--- Start GIVEN DATA ---

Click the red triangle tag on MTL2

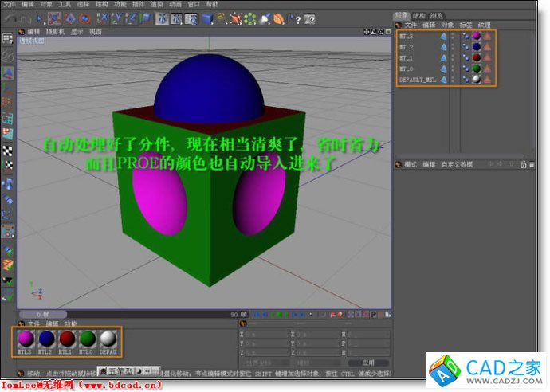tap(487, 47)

--- End GIVEN DATA ---
--- Start GIVEN DATA ---

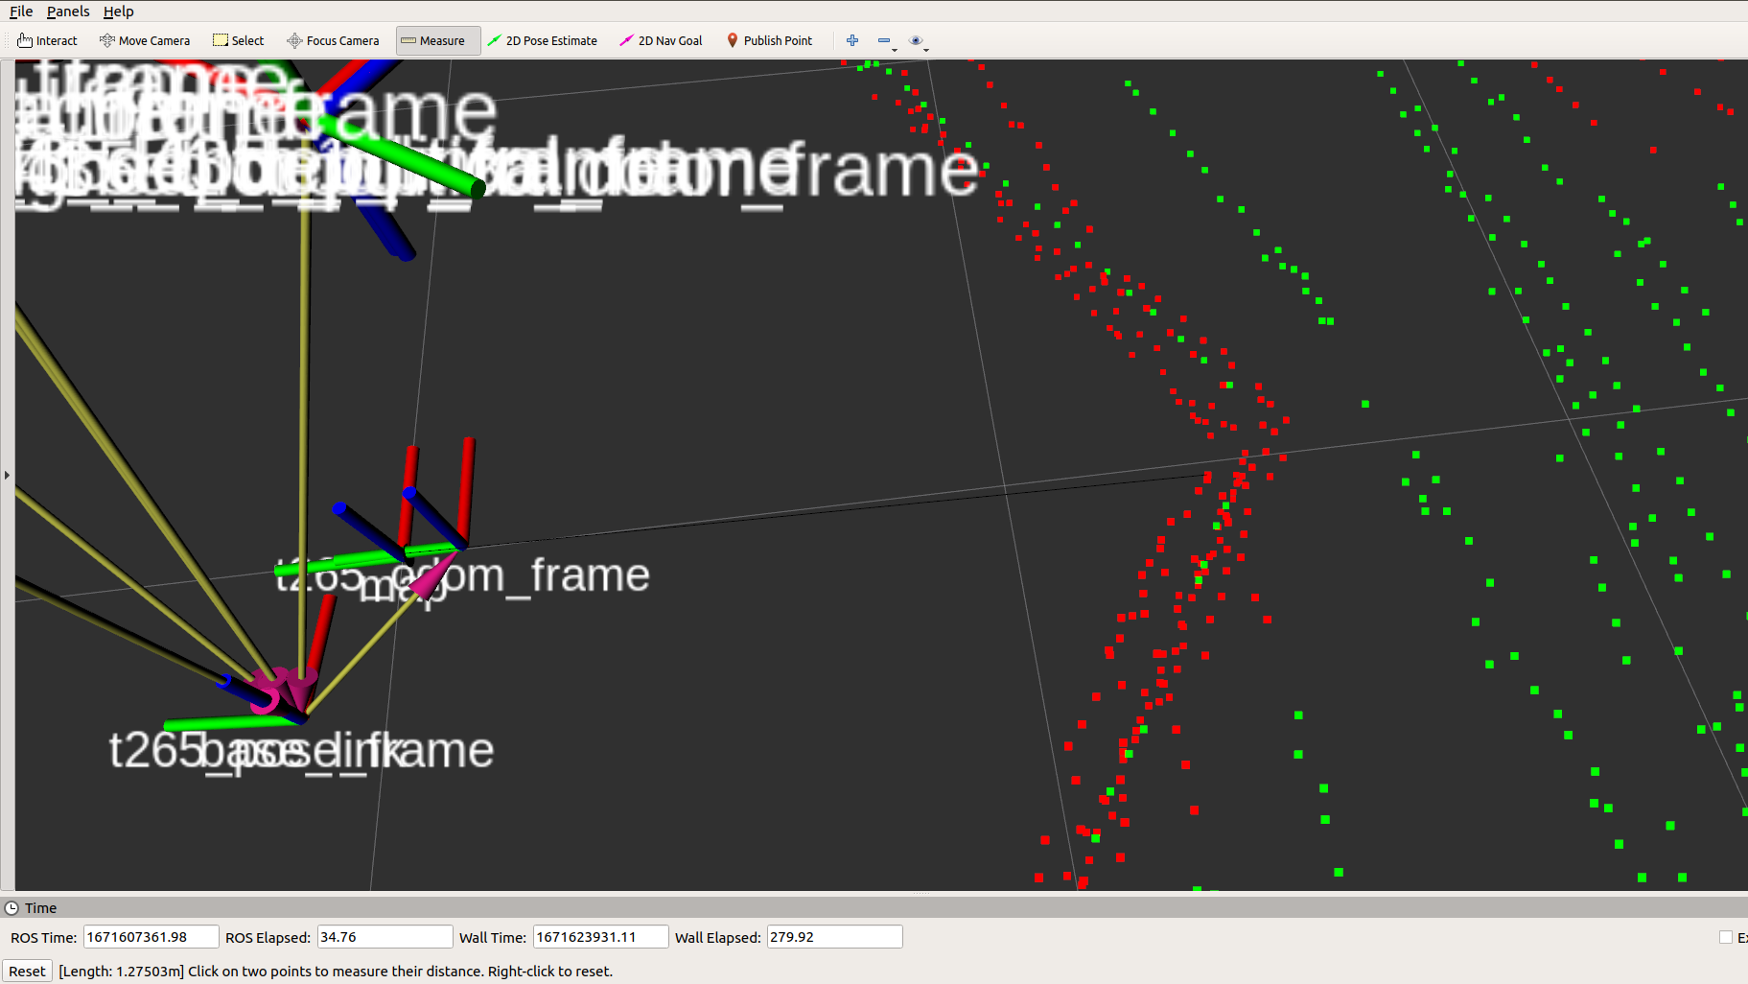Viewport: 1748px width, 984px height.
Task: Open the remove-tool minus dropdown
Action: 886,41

--- End GIVEN DATA ---

### DIRECTIONS
Copy everything from the line that contains "Viewport: 1748px width, 984px height." down to the line that contains "Action: 886,41", including both of those lines. Leave the pictures out of your copy.

### CORRECT ANSWER
Viewport: 1748px width, 984px height.
Task: Open the remove-tool minus dropdown
Action: 886,41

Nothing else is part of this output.